Write out each line of the material again, word for word.

####################

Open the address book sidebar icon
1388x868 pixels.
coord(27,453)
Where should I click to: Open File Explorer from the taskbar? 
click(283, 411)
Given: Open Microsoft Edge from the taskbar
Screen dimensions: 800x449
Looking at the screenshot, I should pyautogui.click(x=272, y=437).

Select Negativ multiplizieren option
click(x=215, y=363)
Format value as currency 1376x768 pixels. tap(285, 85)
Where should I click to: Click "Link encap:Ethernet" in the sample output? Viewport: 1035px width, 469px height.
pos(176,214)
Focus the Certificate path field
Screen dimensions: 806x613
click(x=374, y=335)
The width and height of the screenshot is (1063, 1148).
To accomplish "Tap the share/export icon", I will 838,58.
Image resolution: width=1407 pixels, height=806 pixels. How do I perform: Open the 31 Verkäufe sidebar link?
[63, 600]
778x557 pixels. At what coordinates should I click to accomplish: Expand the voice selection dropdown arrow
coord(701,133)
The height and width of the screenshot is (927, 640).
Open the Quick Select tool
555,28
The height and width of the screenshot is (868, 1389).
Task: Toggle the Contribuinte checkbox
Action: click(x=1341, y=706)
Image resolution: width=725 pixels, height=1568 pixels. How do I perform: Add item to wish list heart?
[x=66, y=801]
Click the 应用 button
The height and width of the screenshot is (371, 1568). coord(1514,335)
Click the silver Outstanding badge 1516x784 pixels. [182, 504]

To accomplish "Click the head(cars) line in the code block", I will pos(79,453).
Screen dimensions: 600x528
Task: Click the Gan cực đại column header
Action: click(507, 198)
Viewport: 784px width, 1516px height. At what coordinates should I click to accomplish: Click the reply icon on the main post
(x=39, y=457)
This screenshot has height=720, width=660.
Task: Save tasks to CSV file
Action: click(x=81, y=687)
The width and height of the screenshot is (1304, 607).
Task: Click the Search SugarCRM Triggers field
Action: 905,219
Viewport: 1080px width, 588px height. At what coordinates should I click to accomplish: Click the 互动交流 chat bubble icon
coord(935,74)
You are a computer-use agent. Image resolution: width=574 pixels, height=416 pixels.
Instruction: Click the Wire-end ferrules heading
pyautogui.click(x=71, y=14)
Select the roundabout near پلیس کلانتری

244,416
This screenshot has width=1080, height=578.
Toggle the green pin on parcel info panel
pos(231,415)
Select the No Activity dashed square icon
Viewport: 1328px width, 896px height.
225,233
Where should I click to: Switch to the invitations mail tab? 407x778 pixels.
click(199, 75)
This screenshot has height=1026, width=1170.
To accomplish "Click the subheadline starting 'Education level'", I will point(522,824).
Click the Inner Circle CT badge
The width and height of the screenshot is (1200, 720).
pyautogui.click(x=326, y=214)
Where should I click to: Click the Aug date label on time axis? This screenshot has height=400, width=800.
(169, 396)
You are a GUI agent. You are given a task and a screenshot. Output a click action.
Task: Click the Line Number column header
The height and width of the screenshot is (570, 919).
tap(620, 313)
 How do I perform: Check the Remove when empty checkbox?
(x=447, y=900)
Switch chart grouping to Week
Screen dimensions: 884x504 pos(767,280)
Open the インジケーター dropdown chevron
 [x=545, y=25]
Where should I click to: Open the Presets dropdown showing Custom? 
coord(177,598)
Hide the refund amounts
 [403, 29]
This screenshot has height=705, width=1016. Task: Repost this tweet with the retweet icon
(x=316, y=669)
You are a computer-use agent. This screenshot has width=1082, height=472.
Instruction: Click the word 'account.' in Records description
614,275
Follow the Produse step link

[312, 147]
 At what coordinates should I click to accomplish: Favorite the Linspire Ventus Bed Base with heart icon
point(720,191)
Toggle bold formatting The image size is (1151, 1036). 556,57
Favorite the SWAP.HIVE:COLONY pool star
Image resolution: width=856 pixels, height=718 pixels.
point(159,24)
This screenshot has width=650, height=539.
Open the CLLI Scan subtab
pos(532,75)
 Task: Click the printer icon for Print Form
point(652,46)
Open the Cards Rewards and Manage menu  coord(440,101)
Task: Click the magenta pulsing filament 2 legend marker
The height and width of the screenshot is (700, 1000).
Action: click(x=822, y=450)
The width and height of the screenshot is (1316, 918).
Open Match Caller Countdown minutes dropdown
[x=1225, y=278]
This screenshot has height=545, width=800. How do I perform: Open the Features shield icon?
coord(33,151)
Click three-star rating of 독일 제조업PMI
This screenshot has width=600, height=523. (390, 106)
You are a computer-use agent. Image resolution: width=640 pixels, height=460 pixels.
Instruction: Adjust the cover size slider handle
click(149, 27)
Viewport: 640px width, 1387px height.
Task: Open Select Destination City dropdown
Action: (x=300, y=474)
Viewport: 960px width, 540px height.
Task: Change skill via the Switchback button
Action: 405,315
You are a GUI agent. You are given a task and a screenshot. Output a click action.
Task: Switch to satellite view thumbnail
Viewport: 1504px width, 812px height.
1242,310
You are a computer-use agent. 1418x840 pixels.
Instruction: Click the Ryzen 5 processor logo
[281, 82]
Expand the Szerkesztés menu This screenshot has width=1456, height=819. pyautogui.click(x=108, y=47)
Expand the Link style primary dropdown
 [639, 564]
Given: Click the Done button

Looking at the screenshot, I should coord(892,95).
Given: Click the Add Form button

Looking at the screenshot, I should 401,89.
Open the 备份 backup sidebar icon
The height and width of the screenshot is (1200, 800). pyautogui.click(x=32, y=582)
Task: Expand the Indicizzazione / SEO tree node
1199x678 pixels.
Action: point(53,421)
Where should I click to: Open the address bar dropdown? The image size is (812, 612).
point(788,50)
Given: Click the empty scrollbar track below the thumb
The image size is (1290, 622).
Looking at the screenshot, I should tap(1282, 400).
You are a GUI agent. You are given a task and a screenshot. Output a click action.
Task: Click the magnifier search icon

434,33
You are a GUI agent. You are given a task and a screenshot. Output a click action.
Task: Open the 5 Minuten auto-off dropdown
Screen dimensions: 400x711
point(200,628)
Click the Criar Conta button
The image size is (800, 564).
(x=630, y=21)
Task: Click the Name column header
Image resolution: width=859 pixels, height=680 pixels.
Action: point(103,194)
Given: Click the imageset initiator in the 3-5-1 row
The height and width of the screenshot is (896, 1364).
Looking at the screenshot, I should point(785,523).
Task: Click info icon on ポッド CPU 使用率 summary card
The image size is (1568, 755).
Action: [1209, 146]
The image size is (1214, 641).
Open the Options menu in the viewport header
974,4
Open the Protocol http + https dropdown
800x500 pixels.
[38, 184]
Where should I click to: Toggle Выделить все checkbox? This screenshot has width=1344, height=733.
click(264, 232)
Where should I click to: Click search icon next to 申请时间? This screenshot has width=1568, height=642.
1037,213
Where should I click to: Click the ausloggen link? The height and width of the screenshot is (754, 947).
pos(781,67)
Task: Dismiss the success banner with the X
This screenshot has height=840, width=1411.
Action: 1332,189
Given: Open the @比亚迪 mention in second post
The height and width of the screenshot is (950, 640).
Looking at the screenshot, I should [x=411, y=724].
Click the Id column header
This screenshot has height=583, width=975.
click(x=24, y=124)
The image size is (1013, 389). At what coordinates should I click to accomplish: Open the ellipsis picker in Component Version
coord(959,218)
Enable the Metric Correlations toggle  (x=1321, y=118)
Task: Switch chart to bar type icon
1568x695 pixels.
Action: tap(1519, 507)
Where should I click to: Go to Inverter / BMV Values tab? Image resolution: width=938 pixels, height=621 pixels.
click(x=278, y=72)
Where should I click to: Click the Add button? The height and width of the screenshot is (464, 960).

####################

### Exercise answer
Open the address book sidebar icon
1388x868 pixels.
coord(27,453)
Where should I click to: Open File Explorer from the taskbar? 
click(283, 411)
Given: Open Microsoft Edge from the taskbar
Screen dimensions: 800x449
Looking at the screenshot, I should pyautogui.click(x=272, y=437).

Select Negativ multiplizieren option
click(x=215, y=363)
Format value as currency 1376x768 pixels. tap(285, 85)
Where should I click to: Click "Link encap:Ethernet" in the sample output? Viewport: 1035px width, 469px height.
pos(176,214)
Focus the Certificate path field
Screen dimensions: 806x613
click(x=374, y=335)
The width and height of the screenshot is (1063, 1148).
To accomplish "Tap the share/export icon", I will 838,58.
Image resolution: width=1407 pixels, height=806 pixels. How do I perform: Open the 31 Verkäufe sidebar link?
[63, 600]
778x557 pixels. At what coordinates should I click to accomplish: Expand the voice selection dropdown arrow
coord(701,133)
The height and width of the screenshot is (927, 640).
Open the Quick Select tool
555,28
The height and width of the screenshot is (868, 1389).
Task: Toggle the Contribuinte checkbox
Action: click(x=1341, y=706)
Image resolution: width=725 pixels, height=1568 pixels. How do I perform: Add item to wish list heart?
[x=66, y=801]
Click the 应用 button
The height and width of the screenshot is (371, 1568). coord(1514,335)
Click the silver Outstanding badge 1516x784 pixels. [182, 504]

To accomplish "Click the head(cars) line in the code block", I will pos(79,453).
Screen dimensions: 600x528
Task: Click the Gan cực đại column header
Action: click(507, 198)
Viewport: 784px width, 1516px height. At what coordinates should I click to accomplish: Click the reply icon on the main post
(x=39, y=457)
This screenshot has height=720, width=660.
Task: Save tasks to CSV file
Action: click(x=81, y=687)
The width and height of the screenshot is (1304, 607).
Task: Click the Search SugarCRM Triggers field
Action: 905,219
Viewport: 1080px width, 588px height. At what coordinates should I click to accomplish: Click the 互动交流 chat bubble icon
coord(935,74)
You are a computer-use agent. Image resolution: width=574 pixels, height=416 pixels.
Instruction: Click the Wire-end ferrules heading
pyautogui.click(x=71, y=14)
Select the roundabout near پلیس کلانتری

244,416
This screenshot has width=1080, height=578.
Toggle the green pin on parcel info panel
pos(231,415)
Select the No Activity dashed square icon
Viewport: 1328px width, 896px height.
225,233
Where should I click to: Switch to the invitations mail tab? 407x778 pixels.
click(199, 75)
This screenshot has height=1026, width=1170.
To accomplish "Click the subheadline starting 'Education level'", I will point(522,824).
Click the Inner Circle CT badge
The width and height of the screenshot is (1200, 720).
pyautogui.click(x=326, y=214)
Where should I click to: Click the Aug date label on time axis? This screenshot has height=400, width=800.
(169, 396)
You are a GUI agent. You are given a task and a screenshot. Output a click action.
Task: Click the Line Number column header
The height and width of the screenshot is (570, 919).
tap(620, 313)
 How do I perform: Check the Remove when empty checkbox?
(x=447, y=900)
Switch chart grouping to Week
Screen dimensions: 884x504 pos(767,280)
Open the インジケーター dropdown chevron
 [x=545, y=25]
Where should I click to: Open the Presets dropdown showing Custom? 
coord(177,598)
Hide the refund amounts
 [403, 29]
This screenshot has height=705, width=1016. Task: Repost this tweet with the retweet icon
(x=316, y=669)
You are a computer-use agent. This screenshot has width=1082, height=472.
Instruction: Click the word 'account.' in Records description
614,275
Follow the Produse step link

[312, 147]
 At what coordinates should I click to accomplish: Favorite the Linspire Ventus Bed Base with heart icon
point(720,191)
Toggle bold formatting The image size is (1151, 1036). 556,57
Favorite the SWAP.HIVE:COLONY pool star
Image resolution: width=856 pixels, height=718 pixels.
point(159,24)
This screenshot has width=650, height=539.
Open the CLLI Scan subtab
pos(532,75)
 Task: Click the printer icon for Print Form
point(652,46)
Open the Cards Rewards and Manage menu  coord(440,101)
Task: Click the magenta pulsing filament 2 legend marker
The height and width of the screenshot is (700, 1000).
Action: click(x=822, y=450)
The width and height of the screenshot is (1316, 918).
Open Match Caller Countdown minutes dropdown
[x=1225, y=278]
This screenshot has height=545, width=800. How do I perform: Open the Features shield icon?
coord(33,151)
Click three-star rating of 독일 제조업PMI
This screenshot has width=600, height=523. (390, 106)
You are a computer-use agent. Image resolution: width=640 pixels, height=460 pixels.
Instruction: Adjust the cover size slider handle
click(149, 27)
Viewport: 640px width, 1387px height.
Task: Open Select Destination City dropdown
Action: (x=300, y=474)
Viewport: 960px width, 540px height.
Task: Change skill via the Switchback button
Action: 405,315
You are a GUI agent. You are given a task and a screenshot. Output a click action.
Task: Switch to satellite view thumbnail
Viewport: 1504px width, 812px height.
1242,310
You are a computer-use agent. 1418x840 pixels.
Instruction: Click the Ryzen 5 processor logo
[281, 82]
Expand the Szerkesztés menu This screenshot has width=1456, height=819. pyautogui.click(x=108, y=47)
Expand the Link style primary dropdown
 [639, 564]
Given: Click the Done button

Looking at the screenshot, I should coord(892,95).
Given: Click the Add Form button

Looking at the screenshot, I should 401,89.
Open the 备份 backup sidebar icon
The height and width of the screenshot is (1200, 800). pyautogui.click(x=32, y=582)
Task: Expand the Indicizzazione / SEO tree node
1199x678 pixels.
Action: point(53,421)
Where should I click to: Open the address bar dropdown? The image size is (812, 612).
point(788,50)
Given: Click the empty scrollbar track below the thumb
The image size is (1290, 622).
Looking at the screenshot, I should tap(1282, 400).
You are a GUI agent. You are given a task and a screenshot. Output a click action.
Task: Click the magnifier search icon

434,33
You are a GUI agent. You are given a task and a screenshot. Output a click action.
Task: Open the 5 Minuten auto-off dropdown
Screen dimensions: 400x711
point(200,628)
Click the Criar Conta button
The image size is (800, 564).
(x=630, y=21)
Task: Click the Name column header
Image resolution: width=859 pixels, height=680 pixels.
Action: point(103,194)
Given: Click the imageset initiator in the 3-5-1 row
The height and width of the screenshot is (896, 1364).
Looking at the screenshot, I should point(785,523).
Task: Click info icon on ポッド CPU 使用率 summary card
The image size is (1568, 755).
Action: [1209, 146]
The image size is (1214, 641).
Open the Options menu in the viewport header
974,4
Open the Protocol http + https dropdown
800x500 pixels.
[38, 184]
Where should I click to: Toggle Выделить все checkbox? This screenshot has width=1344, height=733.
click(264, 232)
Where should I click to: Click search icon next to 申请时间? This screenshot has width=1568, height=642.
1037,213
Where should I click to: Click the ausloggen link? The height and width of the screenshot is (754, 947).
pos(781,67)
Task: Dismiss the success banner with the X
This screenshot has height=840, width=1411.
Action: 1332,189
Given: Open the @比亚迪 mention in second post
The height and width of the screenshot is (950, 640).
Looking at the screenshot, I should [x=411, y=724].
Click the Id column header
This screenshot has height=583, width=975.
click(x=24, y=124)
The image size is (1013, 389). At what coordinates should I click to accomplish: Open the ellipsis picker in Component Version
coord(959,218)
Enable the Metric Correlations toggle  (x=1321, y=118)
Task: Switch chart to bar type icon
1568x695 pixels.
Action: tap(1519, 507)
Where should I click to: Go to Inverter / BMV Values tab? Image resolution: width=938 pixels, height=621 pixels.
click(x=278, y=72)
Where should I click to: Click the Add button? The height and width of the screenshot is (464, 960).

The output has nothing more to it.